**What the task requires**
For the listing below, output exactly the lines from the line with "The height and width of the screenshot is (687, 1221)." up to and including the line with "You are a computer-use", and no other lines.

**Exercise materials**
____________
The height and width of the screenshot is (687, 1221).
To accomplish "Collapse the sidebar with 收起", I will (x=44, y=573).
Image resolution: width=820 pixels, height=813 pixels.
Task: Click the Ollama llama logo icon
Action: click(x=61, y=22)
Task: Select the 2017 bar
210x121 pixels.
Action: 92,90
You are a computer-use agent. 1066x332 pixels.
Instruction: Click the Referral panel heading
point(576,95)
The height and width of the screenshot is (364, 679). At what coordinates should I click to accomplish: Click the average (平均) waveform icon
____________
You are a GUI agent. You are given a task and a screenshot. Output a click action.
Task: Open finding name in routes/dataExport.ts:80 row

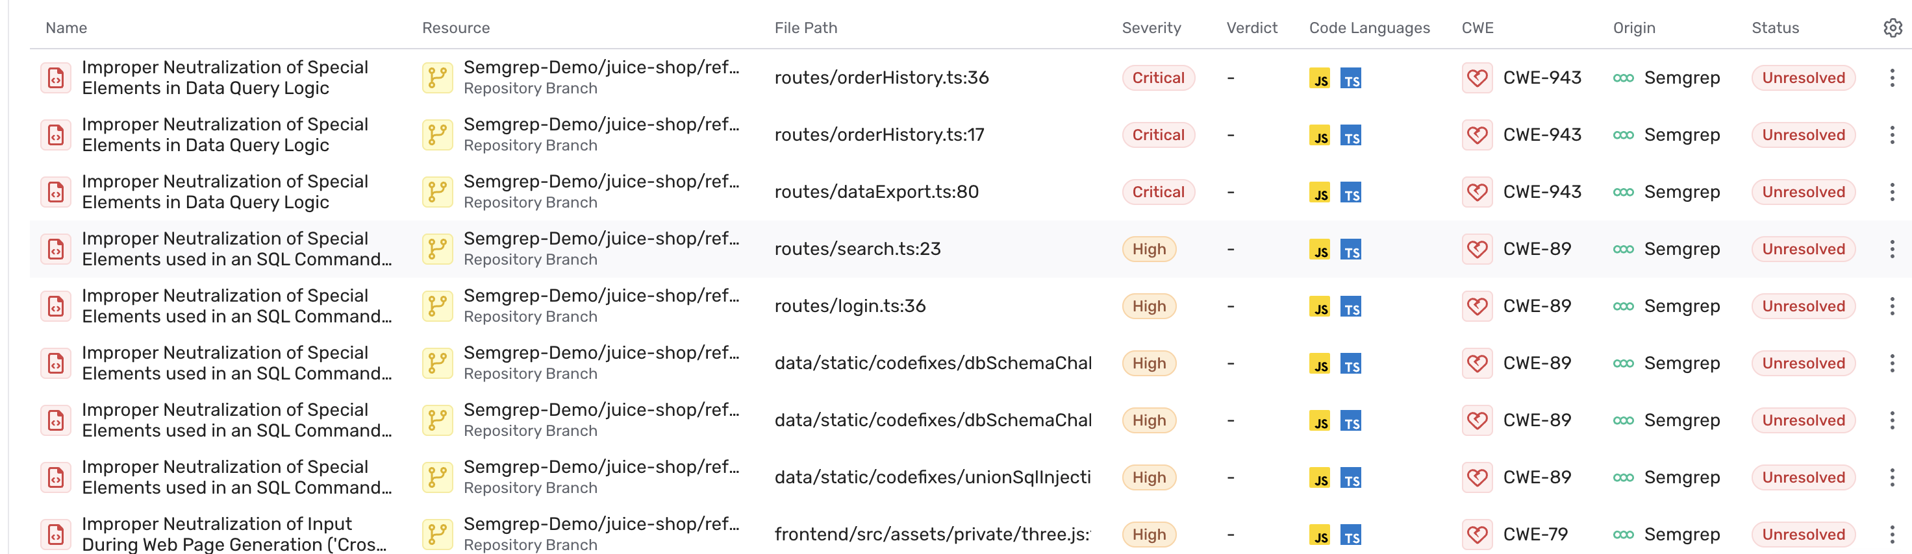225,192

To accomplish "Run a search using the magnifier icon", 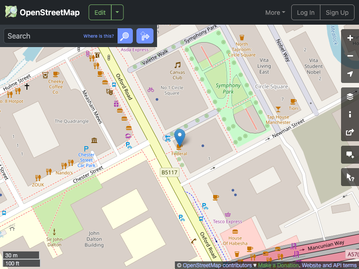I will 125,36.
____________
**Answer for the task**
The height and width of the screenshot is (687, 1221).
To accomplish "Collapse the sidebar with 收起", I will (x=44, y=573).
Image resolution: width=820 pixels, height=813 pixels.
Task: Click the Ollama llama logo icon
Action: click(x=61, y=22)
Task: Select the 2017 bar
210x121 pixels.
Action: 92,90
You are a computer-use agent. 1066x332 pixels.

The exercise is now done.